Power of Sale Foreclosure Guidelines
If the deed of trust or mortgage contains a power of sale clause and specifies the time, place and terms of sale, then the specified procedure must be followed, provided it meets the minimum protection laws set forth by the State of Alaska. Otherwise, the non-judicial power of sale foreclosure is carried out in the following three phases:
The trustee must record a notice of default in the office of the recorder of the recording district in which the property is located not less than thirty (30) days after the default and not less than three (3) months before the sale.
Said notice of default must state the name of the borrower, the book and page where the deed is recorded and it must describe the property, the borrower’s default, the amount the borrower owes, and the trustee’s desire to sell. It must also state the date, time and place of the sale.
Within ten (10) days after recording the notice of default, the trustee must mail a copy of the same by certified mail to the last know address of (1) the borrower, and (2) any person whose claim or lien on the property appears of record or is known to the lender of trustee and (3) any occupant. The trustee may have the notice delivered personally instead of sending it by certified mail.
Any time before the sale, the borrower may cure the default and stop the sale by paying a sum equal to the missed payments plus attorney’s fees. The lender may not require the borrower to pay off the entire remaining principal balance of the loan to cure the default, just the missed payments and attorney’s fees.

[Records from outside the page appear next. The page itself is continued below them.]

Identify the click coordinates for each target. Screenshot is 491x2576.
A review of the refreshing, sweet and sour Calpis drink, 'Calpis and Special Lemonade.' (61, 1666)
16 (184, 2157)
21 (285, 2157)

If the lender has recorded a notice of default two or more times, then the Alaska statutes provide that the lender can refuse to accept the borrower’s monies for the missed payments and attorney’s fees and proceed with the foreclosure sale instead.
The sale must be made at a public auction held at the front door of a courthouse of the superior court in the judicial district where the property is located. The trustee must sell to the highest and best bidder and the lender may bid at auction.
The trustee may postpone sale of all or any portion of the property by delivering to the person conducting the sale a written and signed request for the postponement to a stated date and hour. The person conducting the sale shall publicly announce the postponement to the stated date and hour at the time and place originally fixed for the sale. This procedure shall be followed in any succeeding postponement.
When this type of foreclosure process is used, the borrower has a right to redeem the property and deficiency suits are not allowed.